AI Speech-to-Text Web App: Creating the Application

In this guide, we'll build all the necessary files for our AI-powered speech-to-text web application. We'll create a Flask backend that interfaces with Whisper and a web frontend that allows users to record and transcribe audio.

Understanding the Application Architecture

Our application consists of several components:

Flask Backend: Handles HTTP requests and interfaces with the Whisper model
Whisper Model: Processes audio and generates transcriptions
Web Frontend: Provides an interface for recording audio and displaying results
Audio Processing: Records, processes, and sends audio to the backend

Let's create each component step by step.

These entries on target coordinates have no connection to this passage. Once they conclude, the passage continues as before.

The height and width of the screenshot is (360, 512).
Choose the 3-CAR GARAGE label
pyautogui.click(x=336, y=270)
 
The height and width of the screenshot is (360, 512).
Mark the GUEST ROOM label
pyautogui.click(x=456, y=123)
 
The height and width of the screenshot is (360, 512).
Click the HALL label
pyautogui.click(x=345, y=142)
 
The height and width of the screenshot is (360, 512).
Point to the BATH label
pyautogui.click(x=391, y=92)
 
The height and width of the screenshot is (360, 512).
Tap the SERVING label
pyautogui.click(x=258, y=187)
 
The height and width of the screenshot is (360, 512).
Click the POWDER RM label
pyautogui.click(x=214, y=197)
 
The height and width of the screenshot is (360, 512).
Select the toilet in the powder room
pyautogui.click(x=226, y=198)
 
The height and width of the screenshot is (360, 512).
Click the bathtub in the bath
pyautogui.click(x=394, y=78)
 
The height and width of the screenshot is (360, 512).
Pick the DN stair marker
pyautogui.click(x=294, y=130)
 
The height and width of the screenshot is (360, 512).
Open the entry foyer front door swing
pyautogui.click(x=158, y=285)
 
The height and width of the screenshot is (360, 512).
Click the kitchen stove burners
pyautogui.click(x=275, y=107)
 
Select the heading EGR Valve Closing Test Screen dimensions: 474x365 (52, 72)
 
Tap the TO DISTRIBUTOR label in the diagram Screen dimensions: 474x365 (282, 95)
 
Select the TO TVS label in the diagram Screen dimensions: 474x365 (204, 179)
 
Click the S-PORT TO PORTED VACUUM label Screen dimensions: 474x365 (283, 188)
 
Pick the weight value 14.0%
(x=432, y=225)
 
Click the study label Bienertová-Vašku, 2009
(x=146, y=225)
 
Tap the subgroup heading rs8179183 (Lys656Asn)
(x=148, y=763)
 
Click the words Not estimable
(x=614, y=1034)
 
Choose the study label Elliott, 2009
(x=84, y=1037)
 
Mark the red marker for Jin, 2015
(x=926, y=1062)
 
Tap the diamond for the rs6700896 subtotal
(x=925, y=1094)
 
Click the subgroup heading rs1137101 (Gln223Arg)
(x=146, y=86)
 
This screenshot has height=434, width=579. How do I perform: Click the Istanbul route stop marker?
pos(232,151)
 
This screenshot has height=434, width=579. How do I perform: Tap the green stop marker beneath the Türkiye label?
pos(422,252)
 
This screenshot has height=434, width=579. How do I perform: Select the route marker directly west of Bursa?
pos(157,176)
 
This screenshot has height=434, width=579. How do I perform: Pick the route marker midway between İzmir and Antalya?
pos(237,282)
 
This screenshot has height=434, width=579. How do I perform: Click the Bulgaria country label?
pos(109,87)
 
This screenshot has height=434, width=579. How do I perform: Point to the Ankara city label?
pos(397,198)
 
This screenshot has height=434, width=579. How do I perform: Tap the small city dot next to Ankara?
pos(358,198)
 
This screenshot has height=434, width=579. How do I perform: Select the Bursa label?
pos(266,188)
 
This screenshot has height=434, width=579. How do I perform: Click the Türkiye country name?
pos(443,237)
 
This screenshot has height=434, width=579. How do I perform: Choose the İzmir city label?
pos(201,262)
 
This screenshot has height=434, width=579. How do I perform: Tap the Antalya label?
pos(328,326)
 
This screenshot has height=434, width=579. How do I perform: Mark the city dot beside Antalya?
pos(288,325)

Building the Flask Backend (app.py)

First, let's create our main application file:

# app.py
import os
import tempfile
from flask import Flask, render_template, request, jsonify
import whisper
import numpy as np

app = Flask(__name__)

# Load the Whisper model (using the "base" model for balance of accuracy and speed)
model = whisper.load_model("base")

@app.route('/')
def index():
    return render_template('index.html')

@app.route('/transcribe', methods=['POST'])
def transcribe():
    if 'audio' not in request.files:
        return jsonify({'error': 'No audio file provided'}), 400

    # Get the audio file from the request
    audio_file = request.files['audio']

    # Create a temporary file to store the audio
    with tempfile.NamedTemporaryFile(delete=False, suffix='.wav') as temp_audio:
        audio_file.save(temp_audio.name)
        temp_audio_path = temp_audio.name

    try:
        # Transcribe the audio using Whisper
        result = model.transcribe(temp_audio_path)
        transcription = result['text']

        # Return the transcription
        return jsonify({'transcription': transcription})
    except Exception as e:
        return jsonify({'error': str(e)}), 500
    finally:
        # Clean up the temporary file
        os.unlink(temp_audio_path)

if __name__ == '__main__':
    app.run(debug=True)

This code does the following:

Imports necessary libraries
Creates a Flask application
Loads the Whisper model
Defines a route for the main page
Creates an API endpoint (/transcribe) that accepts audio files and returns transcriptions
Handles file saving, transcription, and cleanup

Creating the HTML Template (templates/index.html)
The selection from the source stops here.